Way, way back when…actually, even further back to when I was a junior in high school, I thought I was in love with an Indian boy. That relationship is one big complicated story best told over a beer (or three), but the short of it is that, 2.5 years later when the relationship finally untangled itself during my freshman year of college (and I realized I was, in fact, not in love with said Indian boy), I was officially in love with Indian culture.
It turned out that I had picked the perfect college for my interest in Indian culture and tendency to crush on Indian guys — Austin College had an Indian student population so big that the Indian Cultural Association (ICA) was actually the largest student organization on campus. I managed to convince a friend to attend an ICA meeting with me as a freshman and once I knew they weren’t going to kick me out for my whiteness, I was hooked.

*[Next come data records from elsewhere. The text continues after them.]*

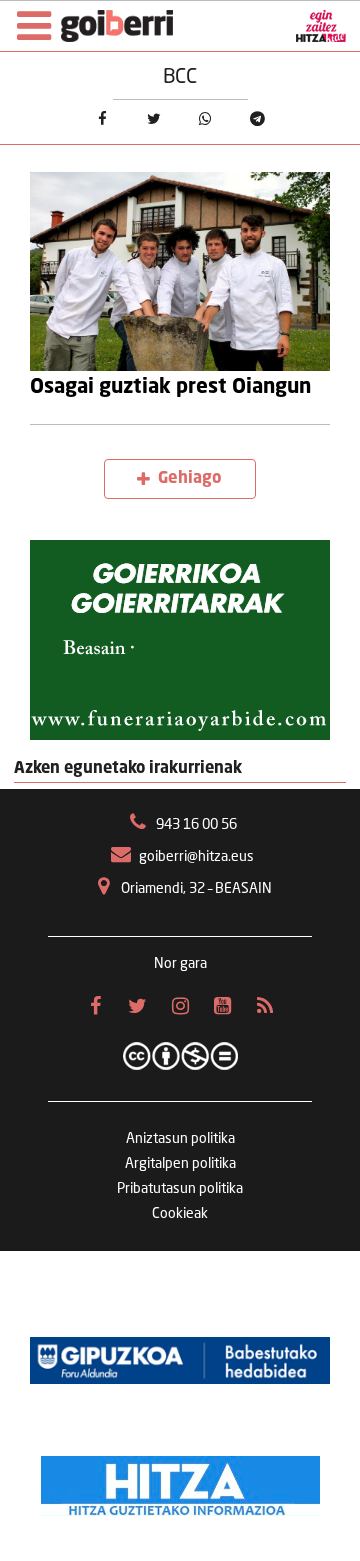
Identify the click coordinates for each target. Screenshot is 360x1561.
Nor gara (180, 964)
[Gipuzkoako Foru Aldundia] (180, 1361)
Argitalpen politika (180, 1164)
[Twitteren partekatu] (154, 120)
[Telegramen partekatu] (258, 120)
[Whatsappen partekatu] (206, 120)
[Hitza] (180, 1481)
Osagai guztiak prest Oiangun (170, 388)
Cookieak (180, 1214)
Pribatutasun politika (180, 1189)
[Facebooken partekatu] (102, 120)
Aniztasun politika (180, 1139)
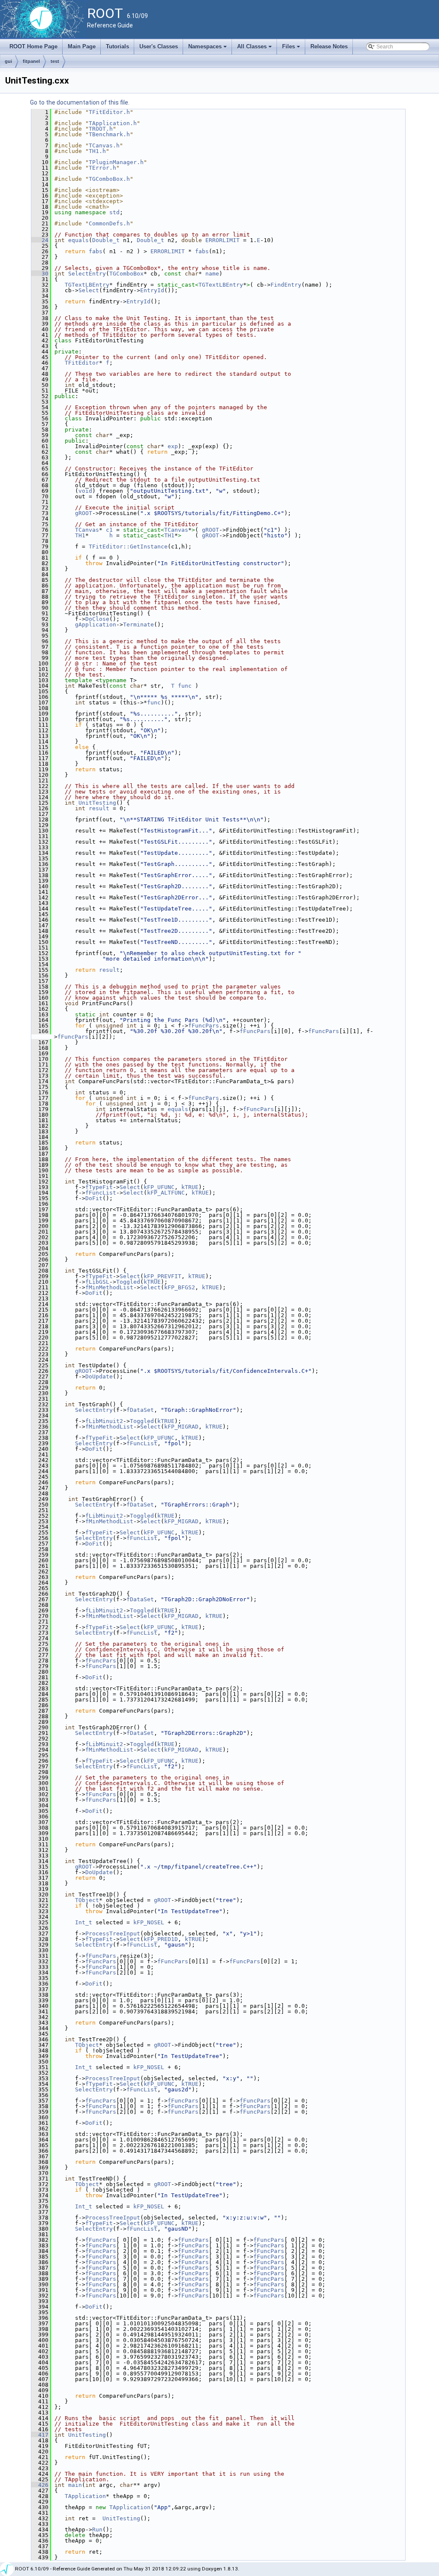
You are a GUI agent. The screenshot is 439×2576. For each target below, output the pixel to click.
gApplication (95, 624)
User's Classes (158, 46)
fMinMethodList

I regularly attended ICA meetings and events, and went on to become the first (and probably only) white officer of the group. (If only I could find a photo but, alas, that was in my predigital camera days and I can only crawl so far into the attic right now).

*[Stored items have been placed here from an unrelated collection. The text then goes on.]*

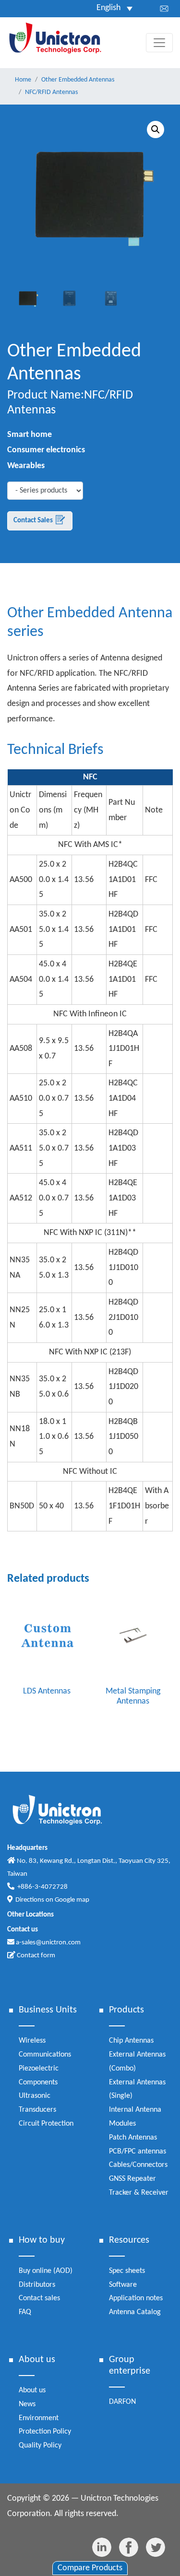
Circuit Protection (46, 2124)
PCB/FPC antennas (137, 2151)
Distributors (37, 2285)
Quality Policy (40, 2445)
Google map (72, 1900)
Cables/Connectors (138, 2165)
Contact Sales (33, 520)
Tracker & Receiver (138, 2193)
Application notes (136, 2298)
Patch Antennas (133, 2137)
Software (123, 2285)
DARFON (122, 2402)
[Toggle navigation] (159, 42)
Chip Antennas (131, 2041)
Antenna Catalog (135, 2312)
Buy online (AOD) (45, 2271)
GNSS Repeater (132, 2179)
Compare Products (90, 2568)
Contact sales (39, 2298)
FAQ (25, 2312)
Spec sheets (127, 2271)
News (27, 2404)
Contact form (35, 1955)
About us (32, 2390)
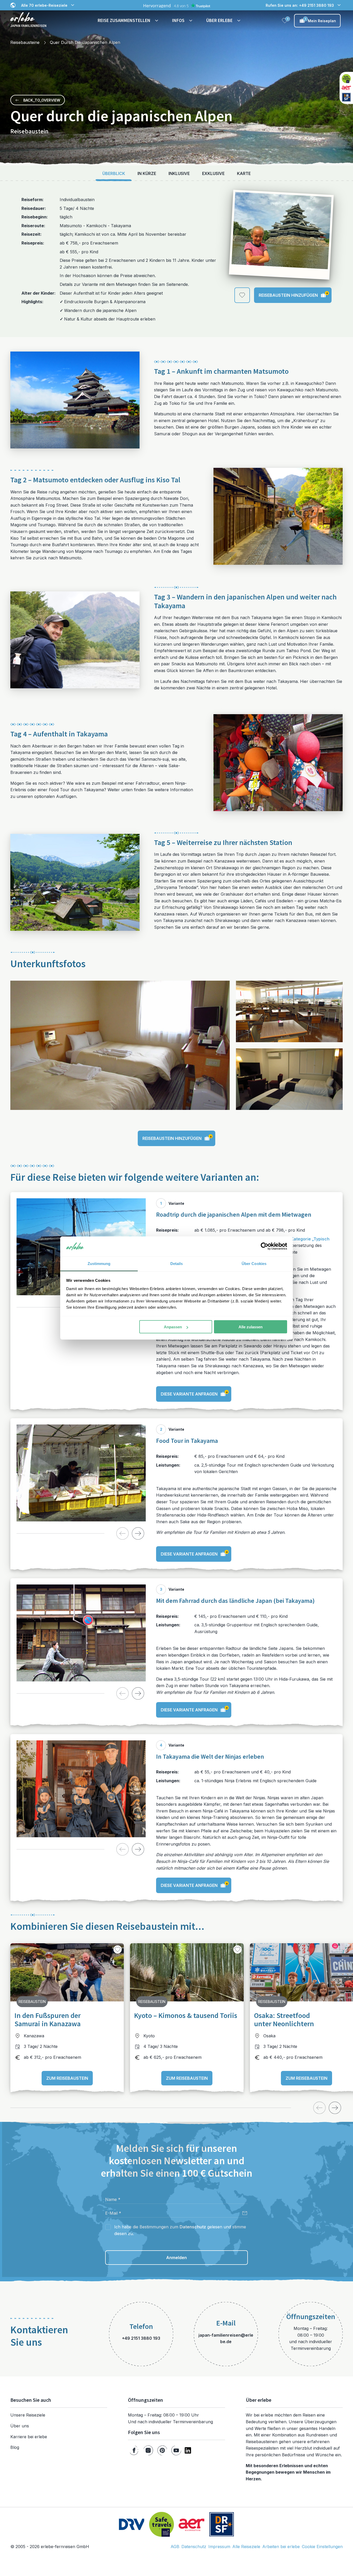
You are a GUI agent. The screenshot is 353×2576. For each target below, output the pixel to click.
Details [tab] (176, 1263)
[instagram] (148, 2450)
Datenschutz (193, 2226)
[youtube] (176, 2450)
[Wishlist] (285, 21)
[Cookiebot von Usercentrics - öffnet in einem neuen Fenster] (264, 1246)
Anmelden (176, 2257)
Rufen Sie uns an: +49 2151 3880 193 (300, 5)
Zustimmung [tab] (99, 1263)
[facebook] (134, 2450)
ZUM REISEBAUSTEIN (67, 2078)
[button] (129, 20)
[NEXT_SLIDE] (138, 1533)
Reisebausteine (25, 42)
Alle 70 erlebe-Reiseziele (44, 5)
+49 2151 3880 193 (141, 2338)
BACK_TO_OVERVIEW (41, 100)
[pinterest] (162, 2450)
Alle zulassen (251, 1327)
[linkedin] (187, 2450)
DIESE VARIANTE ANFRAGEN (194, 1393)
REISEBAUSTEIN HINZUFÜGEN (293, 294)
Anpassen (173, 1327)
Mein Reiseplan (320, 20)
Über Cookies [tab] (254, 1263)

Over the course of my college career, I learned tons more about Hindu holidays, Indian history, and fell even more in love with the food and traditions. I borrowed saris and salwar kameez for festivals, lit diyas at Diwali, threw colored powder at Holi, watched Indian movies, listened to Indian music, learned to cook Indian food and even tried fasting for Ramadan for a couple of years.
Chris shares my love for the fragrant comfort of Indian food, so after we got married we continued to celebrate Diwali, inviting all of our friends over to eat piles upon piles of curries and koftas and paner every fall. Things got a little trickier after we moved out to Nantucket and Chris started having to work, but two years ago, I tried my hand at balancing a baby with cooking, cleaning, and party hosting on my own. To say it was a little stressful would be a giant understatement, so last year I skipped all of it and just invited my friends to join me for Chris’ Diwali dinner at The Brotherhood. It was delicious but it wasn’t quite the same and it wasn’t as kid friendly as a party at the house, so this year I went back to hosting at home and I am so, so glad that I did.
The kids had a blast, from helping to roll out naan to destroying Nora’s room (as only kids can do), and we grown ups stuffed ourselves silly with all sorts of delicious and decadent things while hanging out and chatting for nearly four hours. It was chaos, but controlled, and not quite as bad as two years ago — there were no dishes hiding in the bathtub this year — and it was completely worth the effort.
Today is actual Diwali and Nora I celebrated again at home, talking about Lord Rama and the triumph of light over darkness, and eating Indian food for the fourth day in a row. Chris and I decided a long time ago that we want Diwali to be part of Nora’s holiday memories and I’m so thankful that we have friends willing to help us make the holiday stand out for her, even if they’ve never heard of it before.